En matière de cinéma, Alexander Mackendrik n’est pas un marin d’eau douce. Les clichés, les personnages stéréotypés et les scénarios manichéens, très peu pour lui. Le réalisateur de L’Homme au complet blanc (1951) et du Grand chantage (1955) n’aime rien tant que naviguer dans les eaux troubles de la psychologie humaine. Un cinéma sans concessions, qui fut injustement incompris et boudé. En 1965, il réalise pour les studios américains Cyclone à la Jamaïque adapté du roman éponyme de Richard Hugues. L’histoire de six enfants issus de la bourgeoisie britannique capturés par des pirates et contraints de cohabiter avec eux. Un rôle en or pour Anthony Quinn. Et l’occasion pour Mackendrick d’aborder l’un de ses sujets de prédilection : la complexité de l’enfance.

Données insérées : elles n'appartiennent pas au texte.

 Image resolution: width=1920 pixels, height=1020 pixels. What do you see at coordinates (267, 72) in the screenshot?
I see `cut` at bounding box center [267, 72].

Un film d’aventure, oui mais…
La séquence d’ouverture qui met en scène la tempête tropicale donnant son titre au film est ébouriffante de réalisme. Tourné en décors naturels, à bord de navires plus vrais que nature, Cyclone à la Jamaïque compose avec la plupart des ingrédients attendus d’un film de pirates : gibiers de potence aux gueules patibulaires, perroquet des îles et branle bas de combat ! Pour autant, si action(s) il y a , nous sommes ici bien loin des canons hollywoodiens. Et le spectateur de découvrir au fil de l’histoire qu’il n’a pas affaire à un film de pirates très orthodoxe, en témoigne cet abordage sur le mode travesti ou ce capitaine voleur…de bonbons ! Car en réalité, ce ne sont ni les empoignades viriles, ni l’héroïsme qui intéressent Mackendrick. Non, ce qui obsède le réalisateur écossais depuis toujours, c’est le monde de l’enfance et son interaction avec celui des adultes. Ainsi, bien que le film présente les caractéristiques du genre – ce que tend à montrer la bande annonce – il en diffère à maints égards. A commencer par le traitement des personnages.
Pirates de pacotille
Dès le premier échange de regards entre le capitaine Chavez et Emily, la plus intrépide des six enfants, on comprend que les rôles vont être inversés. Et les codes sabordés. Avec Chavez, incarné par un Anthony Quinn parfait, Mackendrick installe un personnage à contre emploi, un pirate de pacotille. A l’instar d’autres durs au cœur tendre du cinéma- Long John Silver, Jeremy Fox – , Chavez ne sait comment composer avec ces gosses qui investissent son bateau. Et qui le privent en quelque sorte de son terrain de jeu. Car Chavez est à sa manière un gamin jouissant de sa toute puissance sur son navire. Mais face à l’inébranlable et intraitable petite Emily, son autorité pastiche se retrouve sans effet. Car l’enfant chez Mackendrick ne se réduit ni à l’ingénuité, ni à la passivité. Il manifeste autant de présence, de qualités ou de défauts que les adultes. Ni plus ni moins. Le film n’en est que plus déroutant.
Plus dure est la chute
Si les marmots prennent leurs quartiers à bord du navire, ils n’en restent pas moins ancrés dans leur classe sociale. Échappant à l’éducation stricte qui leur était promise en Angleterre, ils profitent sans vergogne d’une liberté inespérée. Mais ici, nulle dimension éducative à la Jules Verne. Mackendrick n’entend pas édulcorer les enjeux : les gosses, livrés à eux-mêmes, adoptent à leur tour des comportement de pirates, tant par opportunisme que par instinct. Et reprendront, l’aventure terminée, leurs réflexes de classe. Le film décline ainsi à plusieurs reprises, sur le mode vertical, l’image de la stratification sociale. Dans la demeure coloniale secouée par le cyclone, les propriétaires blancs se réfugient à l’étage tandis que les esclaves noirs occupent le sous-sol. L’organisation du navire obéit à cette même logique verticale, les prisonniers en bas, les pirates sur le pont, organisation spontanément contestée par les enfants. Du moins le temps que dure l’aventure, car rien n’est stable et définitif chez Mackendrick. Ainsi le film reprend-il en boucle l’image de la chute : celle du chat dans la première scène, du singe sur le bateau, de l’enfant lors de l’escale à Tampico ou de Chavez avec sa propre déchéance.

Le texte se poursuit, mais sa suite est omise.